A pesquisa aponta que, no curto prazo, o Tesouro Selic rende entre 14,8% e 15,1% em 12 meses; em 6 meses, fica entre 6,9% e 7,1%. Os números variam conforme vencimento.
O que rende cada aplicação
Fundos DI registram retorno médio de 6,98% em 6 meses e 14,5% em 12 meses, segundo o estudo. Fundos de crédito privado apresentam 6,65% em 6 meses e 15,1% em 12 meses.
Nos CDBs atrelados ao CDI, a remuneração média fica próxima de 99% do CDI nos prazos mais longos, com papéis acima de 110% do CDI em alguns casos. Títulos prefixados variam conforme prazo: 13,6% ao ano em 6 meses e 14,1% em 24 meses, com picos de 16%.
CDBs indexados à inflação ficam em IPCA mais 8% ao ano, patamar elevado historicamente.

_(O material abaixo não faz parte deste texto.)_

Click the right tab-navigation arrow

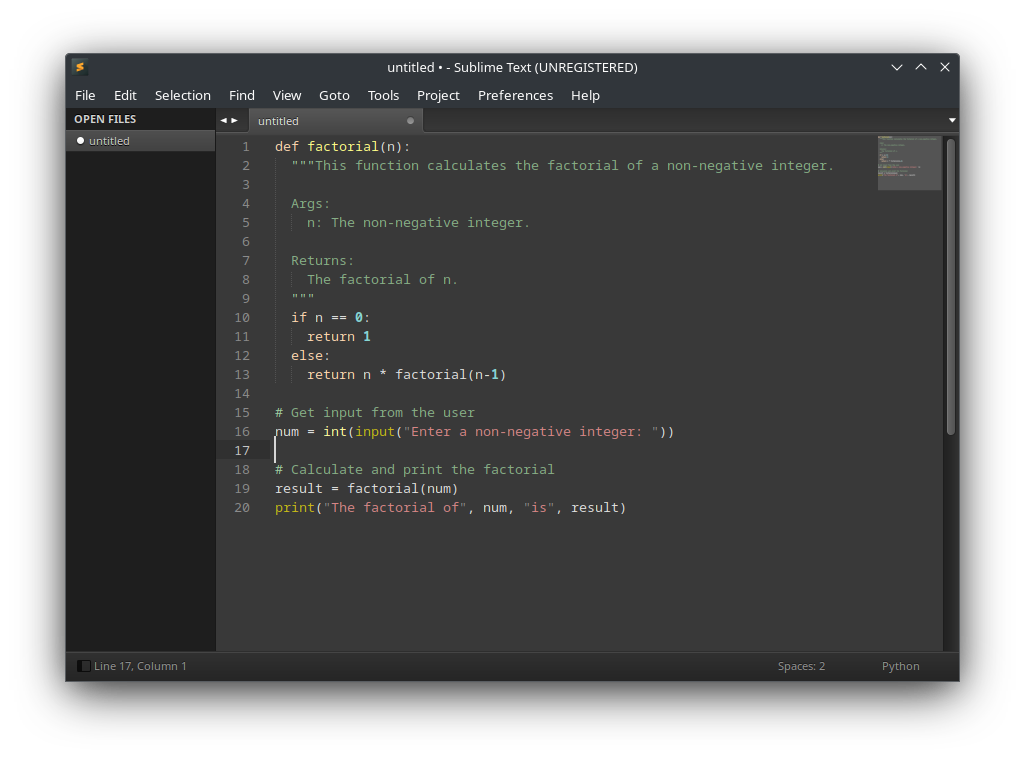tap(235, 119)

Perspectiva de longo prazo
Em horizontes maiores, as diferenças de desempenho tendem a diminuir. Em 24 meses, o Tesouro Selic 2029 projeta retorno de 29,3%. Fundos de crédito privado somam 28,84% e fundos DI, 27,74%.
Pontos a considerar além da rentabilidade
Embora CDBs marquem taxas elevadas, é preciso avaliar outras características. O FGC garante jusqua 250 mil por instituição para CDBs, enquanto o Tesouro Selic tem liquidez diária e é considerado o investimento de menor risco, com garantia do governo.
Nos fundos de crédito privado, o retorno depende da carteira de títulos de empresas e pode envolver risco de crédito e taxas de administração.
Para quem aposta em queda de juros, títulos prefixados podem travar taxas altas no longo prazo. Se a Selic permanecer alta, os investimentos pós-fixados podem ganhar atratividade.